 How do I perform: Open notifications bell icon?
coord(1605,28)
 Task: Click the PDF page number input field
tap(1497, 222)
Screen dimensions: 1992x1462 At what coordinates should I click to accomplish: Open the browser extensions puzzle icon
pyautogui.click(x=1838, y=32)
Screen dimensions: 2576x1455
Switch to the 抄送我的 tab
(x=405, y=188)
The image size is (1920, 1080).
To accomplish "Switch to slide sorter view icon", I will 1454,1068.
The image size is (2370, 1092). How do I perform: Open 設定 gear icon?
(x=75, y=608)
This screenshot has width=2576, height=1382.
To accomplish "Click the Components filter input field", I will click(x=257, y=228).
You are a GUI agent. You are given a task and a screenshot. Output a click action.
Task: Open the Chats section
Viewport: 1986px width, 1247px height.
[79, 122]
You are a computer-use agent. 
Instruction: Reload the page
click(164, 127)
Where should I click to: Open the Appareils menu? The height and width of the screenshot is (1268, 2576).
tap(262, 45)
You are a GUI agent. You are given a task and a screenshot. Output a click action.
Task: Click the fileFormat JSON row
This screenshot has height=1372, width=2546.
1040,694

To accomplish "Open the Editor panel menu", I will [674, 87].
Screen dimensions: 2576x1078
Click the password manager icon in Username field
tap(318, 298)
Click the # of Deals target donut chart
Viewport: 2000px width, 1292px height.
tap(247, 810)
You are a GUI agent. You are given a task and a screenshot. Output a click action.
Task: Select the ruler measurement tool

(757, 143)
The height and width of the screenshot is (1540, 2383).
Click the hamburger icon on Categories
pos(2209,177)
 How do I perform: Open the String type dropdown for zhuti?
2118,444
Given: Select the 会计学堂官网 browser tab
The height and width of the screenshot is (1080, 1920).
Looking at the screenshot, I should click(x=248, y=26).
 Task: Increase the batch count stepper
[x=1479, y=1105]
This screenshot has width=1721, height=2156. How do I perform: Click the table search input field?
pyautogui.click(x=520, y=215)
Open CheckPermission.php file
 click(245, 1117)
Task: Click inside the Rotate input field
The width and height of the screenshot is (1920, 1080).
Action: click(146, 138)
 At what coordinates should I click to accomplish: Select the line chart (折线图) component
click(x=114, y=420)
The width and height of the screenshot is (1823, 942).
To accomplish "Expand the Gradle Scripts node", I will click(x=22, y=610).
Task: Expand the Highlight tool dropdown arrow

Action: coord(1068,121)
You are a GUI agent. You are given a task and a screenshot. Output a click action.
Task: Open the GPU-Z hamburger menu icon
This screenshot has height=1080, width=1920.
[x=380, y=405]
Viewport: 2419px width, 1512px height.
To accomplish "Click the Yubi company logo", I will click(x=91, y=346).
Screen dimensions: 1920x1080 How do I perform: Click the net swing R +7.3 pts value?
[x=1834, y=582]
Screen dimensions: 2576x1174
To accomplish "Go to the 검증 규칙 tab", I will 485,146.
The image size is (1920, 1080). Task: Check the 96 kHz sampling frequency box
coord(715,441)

|---|

#### ACTIVITY
Reproduce all the entries above. Match them exactly.

#### RESPONSE TO THE EXERCISE
 How do I perform: Open notifications bell icon?
coord(1605,28)
 Task: Click the PDF page number input field
tap(1497, 222)
Screen dimensions: 1992x1462 At what coordinates should I click to accomplish: Open the browser extensions puzzle icon
pyautogui.click(x=1838, y=32)
Screen dimensions: 2576x1455
Switch to the 抄送我的 tab
(x=405, y=188)
The image size is (1920, 1080).
To accomplish "Switch to slide sorter view icon", I will 1454,1068.
The image size is (2370, 1092). How do I perform: Open 設定 gear icon?
(x=75, y=608)
This screenshot has width=2576, height=1382.
To accomplish "Click the Components filter input field", I will click(x=257, y=228).
You are a GUI agent. You are given a task and a screenshot. Output a click action.
Task: Open the Chats section
Viewport: 1986px width, 1247px height.
[79, 122]
You are a computer-use agent. 
Instruction: Reload the page
click(164, 127)
Where should I click to: Open the Appareils menu? The height and width of the screenshot is (1268, 2576).
tap(262, 45)
You are a GUI agent. You are given a task and a screenshot. Output a click action.
Task: Click the fileFormat JSON row
This screenshot has height=1372, width=2546.
1040,694

To accomplish "Open the Editor panel menu", I will [674, 87].
Screen dimensions: 2576x1078
Click the password manager icon in Username field
tap(318, 298)
Click the # of Deals target donut chart
Viewport: 2000px width, 1292px height.
tap(247, 810)
You are a GUI agent. You are given a task and a screenshot. Output a click action.
Task: Select the ruler measurement tool

(757, 143)
The height and width of the screenshot is (1540, 2383).
Click the hamburger icon on Categories
pos(2209,177)
 How do I perform: Open the String type dropdown for zhuti?
2118,444
Given: Select the 会计学堂官网 browser tab
The height and width of the screenshot is (1080, 1920).
Looking at the screenshot, I should click(x=248, y=26).
 Task: Increase the batch count stepper
[x=1479, y=1105]
This screenshot has width=1721, height=2156. How do I perform: Click the table search input field?
pyautogui.click(x=520, y=215)
Open CheckPermission.php file
 click(245, 1117)
Task: Click inside the Rotate input field
The width and height of the screenshot is (1920, 1080).
Action: click(146, 138)
 At what coordinates should I click to accomplish: Select the line chart (折线图) component
click(x=114, y=420)
The width and height of the screenshot is (1823, 942).
To accomplish "Expand the Gradle Scripts node", I will click(x=22, y=610).
Task: Expand the Highlight tool dropdown arrow

Action: coord(1068,121)
You are a GUI agent. You are given a task and a screenshot. Output a click action.
Task: Open the GPU-Z hamburger menu icon
This screenshot has height=1080, width=1920.
[x=380, y=405]
Viewport: 2419px width, 1512px height.
To accomplish "Click the Yubi company logo", I will click(x=91, y=346).
Screen dimensions: 1920x1080 How do I perform: Click the net swing R +7.3 pts value?
[x=1834, y=582]
Screen dimensions: 2576x1174
To accomplish "Go to the 검증 규칙 tab", I will 485,146.
The image size is (1920, 1080). Task: Check the 96 kHz sampling frequency box
coord(715,441)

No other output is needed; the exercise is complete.